We are pleased to announce a lecture by
Jaap Kooijman
(University of Amsterdam)
The Diva Project:
Analyzing Stardom in American Pop Culture
The lecture is going to be a part of the
American Studies Colloquium Series.
Thursday, February 28, 2019
at 4:00 p.m
Where?
American Studies Center, room 317,
al. Niepodległości 22, Warsaw.
What?
The diva project focuses on five decades of African American female superstardom based on three case studies: Diana Ross (1970 to mid-1980s), Whitney Houston (mid-1980s to early 2000s), and Beyoncé (late 1990s to the present). In this presentation, I will use the diva project to discuss methodology, or how to analyze stars as cultural signs in US American pop culture. Building on Richard Dyer’s theories of stardom and Nicole Fleetwood’s work on racial icons, the presentation will discuss the films Mahogany (Berry Gordy, 1975) and Dreamgirls (Bill Condon, 2006) to highlight the connection between on-screen and off-screen performance, as well as the common trope in African American female superstardom that commercial success comes at the expense of “authentic blackness.”
Who?
Jaap Kooijman is an Associate Professor in Media Studies and American Studies at the University of Amsterdam and Vice Director of the Amsterdam School of Cultural Analysis.
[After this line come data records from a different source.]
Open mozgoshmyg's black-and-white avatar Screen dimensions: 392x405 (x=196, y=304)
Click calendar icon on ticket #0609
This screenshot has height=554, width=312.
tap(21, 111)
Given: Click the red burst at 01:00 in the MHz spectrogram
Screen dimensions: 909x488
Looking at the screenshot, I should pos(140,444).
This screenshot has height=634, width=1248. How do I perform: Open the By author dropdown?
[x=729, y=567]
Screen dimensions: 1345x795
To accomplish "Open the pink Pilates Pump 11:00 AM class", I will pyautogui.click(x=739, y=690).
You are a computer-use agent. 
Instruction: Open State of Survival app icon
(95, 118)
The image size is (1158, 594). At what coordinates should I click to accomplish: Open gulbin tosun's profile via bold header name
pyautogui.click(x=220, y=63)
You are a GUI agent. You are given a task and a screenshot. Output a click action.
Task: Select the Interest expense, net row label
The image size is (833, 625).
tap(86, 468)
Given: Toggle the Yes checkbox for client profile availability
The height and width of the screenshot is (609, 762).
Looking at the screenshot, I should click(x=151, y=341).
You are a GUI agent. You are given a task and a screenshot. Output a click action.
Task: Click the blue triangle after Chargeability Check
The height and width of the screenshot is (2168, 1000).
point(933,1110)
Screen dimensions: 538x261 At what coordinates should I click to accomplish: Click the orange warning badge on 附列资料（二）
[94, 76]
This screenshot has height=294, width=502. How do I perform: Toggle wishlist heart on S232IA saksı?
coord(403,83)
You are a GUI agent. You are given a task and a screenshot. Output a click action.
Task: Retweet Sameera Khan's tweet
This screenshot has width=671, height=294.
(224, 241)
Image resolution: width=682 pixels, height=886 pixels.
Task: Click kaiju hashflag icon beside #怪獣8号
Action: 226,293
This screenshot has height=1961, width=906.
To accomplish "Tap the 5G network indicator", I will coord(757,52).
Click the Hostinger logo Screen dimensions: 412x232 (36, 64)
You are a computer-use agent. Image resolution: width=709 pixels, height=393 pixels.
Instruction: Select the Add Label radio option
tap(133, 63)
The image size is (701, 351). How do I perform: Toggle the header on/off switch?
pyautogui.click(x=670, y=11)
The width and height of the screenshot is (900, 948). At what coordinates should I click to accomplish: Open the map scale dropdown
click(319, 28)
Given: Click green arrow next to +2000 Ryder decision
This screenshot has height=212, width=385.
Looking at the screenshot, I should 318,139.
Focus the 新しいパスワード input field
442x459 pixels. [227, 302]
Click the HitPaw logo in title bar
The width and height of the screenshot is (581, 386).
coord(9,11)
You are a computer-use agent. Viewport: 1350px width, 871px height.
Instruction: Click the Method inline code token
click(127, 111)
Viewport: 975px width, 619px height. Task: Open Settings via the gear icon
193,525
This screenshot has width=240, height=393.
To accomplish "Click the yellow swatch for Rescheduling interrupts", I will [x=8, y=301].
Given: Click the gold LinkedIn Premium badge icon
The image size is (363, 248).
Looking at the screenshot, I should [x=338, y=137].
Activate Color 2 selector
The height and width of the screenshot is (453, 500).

His articles on US American pop culture have been published in journals such as The Velvet Light Trap, The Journal of American Culture, Post Script, GLQ, European Journal of Cultural Studies, Celebrity Studies, and [in]Transition, as well as various edited collections, including Unpopular Culture (AUP, 2016), Revisiting Star Studies (Edinburgh UP, 2017), and Music/Video (Bloomsbury, 2017).
He is the author of Fabricating the Absolute Fake: America in Contemporary Pop Culture (AUP, 2013), available in open access. Recently, Kooijman published an article on Beyoncé in Popular Music and Society (also open access).